» Passage given
════════════════

Migration of young Arab brains!


By Doaa Hussein

Young Arab brains are the fuel of innovation and development in the Middle East, they constitute about 60 per cent of its population. However, little care is given about the fundamental role that their creativity can play in the progress of the already sluggish Arab economies.

According to a survey conducted by Sila Tech – a research centre – in 2010, about 26 per cent of the surveyed Arab youth want to migrate to other developed countries in search for better opportunities.

On the other hand, 2012 witnessed a vast return of intelligentsia to their origins, in the aftermath of the Arab spring revolutions, since they felt the need for change, that was dominating the region at that time, but this did not last long. Reportedly, western countries embraced about 50 per cent of Arab scientists, doctors, engineers, and other university graduates of different sectors.

The attractive conditions of western countries lured 80 per cent of Arab post graduate students to pursue their studies abroad (almost 54 per cent do not return back to their countries), which is equal to around an annual $2bn loss to the Arab World.

Another study conducted by the Arab League’s Department of Population and Migration Policies, unveiled that 70 per cent of graduated talents sought job opportunities overseas, due to the high unemployment rates in the Middle East.

Palestine, Syria, Egypt, Jordan, Morocco, and Lebanon are considered the highest countries suffering from brain drain. For instance, Egyptian migrants in the OECD are mostly highly skilled professionals, such as doctors, engineers and teachers. More than three quarters of Egyptian immigrants in the USA, or in other OECD countries, hold a university degree.


The Arab league report for migration reported earlier that unemployment rate in Middle East countries reached 26.2 per cent, which means that about a quarter of university graduates face the devastating wait hood.

════════════════

» Directives
(a) Reproduce word for word the part of the brain drain article starting with "Another study conducted" and going on through "the Middle East.".
(b) Does the brain drain article agree with each statement below? Answer yes or no and quote the words of the article that settle it.
(i) The Sila Tech survey was carried out in 2010.
(ii) Almost 54 percent of Arab postgraduate students who study abroad return to their countries.
(iii) The Arab league report for migration put the unemployment rate in Middle East countries at 26.2 percent.

» Data lines
════════════════

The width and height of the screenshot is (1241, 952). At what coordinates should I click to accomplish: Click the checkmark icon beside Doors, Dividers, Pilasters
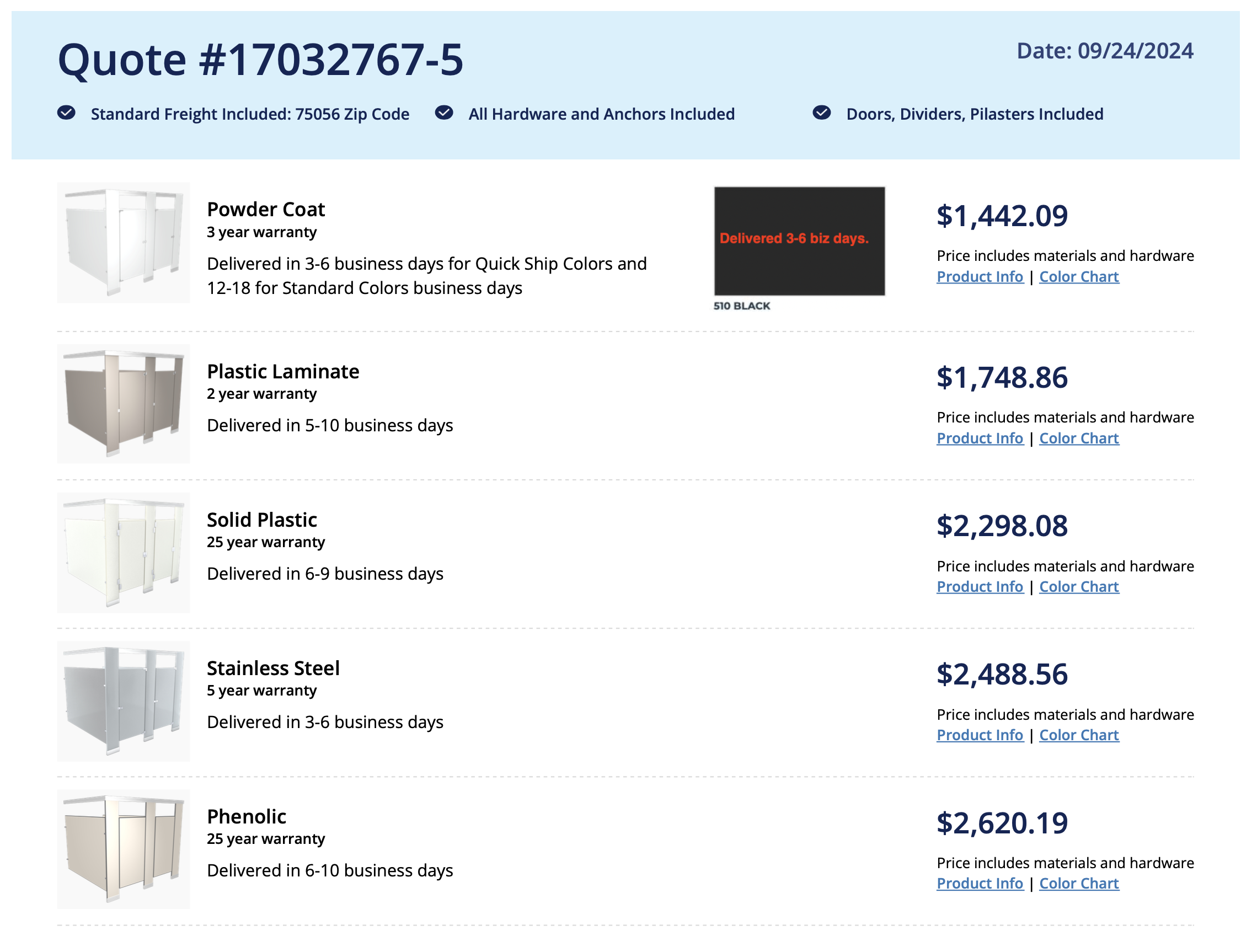click(821, 113)
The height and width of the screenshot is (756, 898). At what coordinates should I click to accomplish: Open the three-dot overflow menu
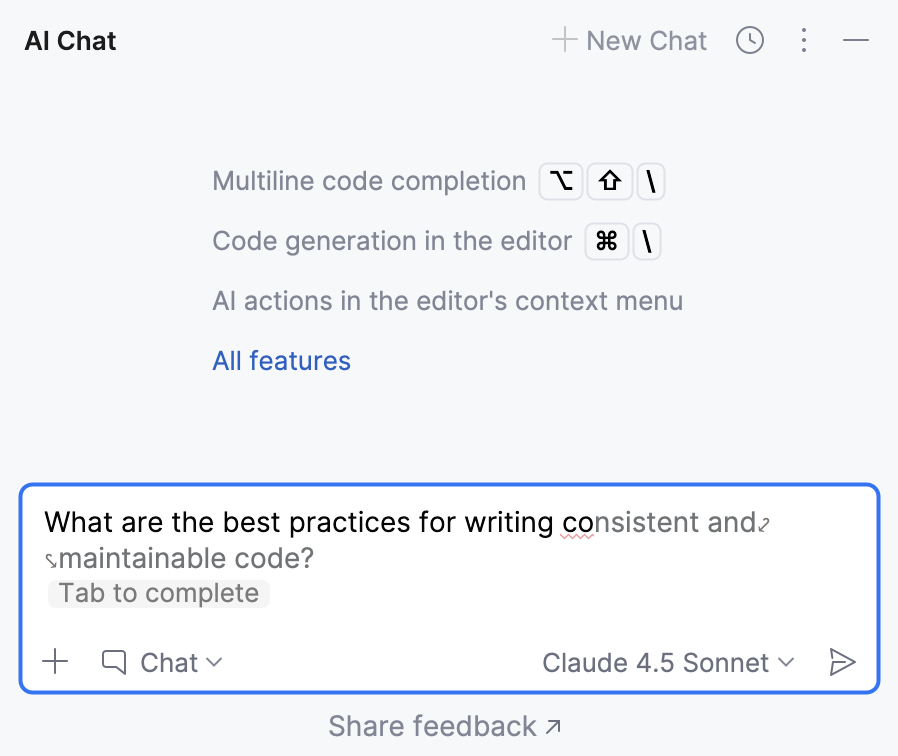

════════════════

» Solved tasks
(a)
Another study conducted by the Arab League’s Department of Population and Migration Policies, unveiled that 70 per cent of graduated talents sought job opportunities overseas, due to the high unemployment rates in the Middle East.

(b)
(i) Yes: "According to a survey conducted by Sila Tech – a research centre – in 2010"
(ii) No: "almost 54 per cent do not return back to their countries"
(iii) Yes: "The Arab league report for migration reported earlier that unemployment rate in Middle East countries reached 26.2 per cent"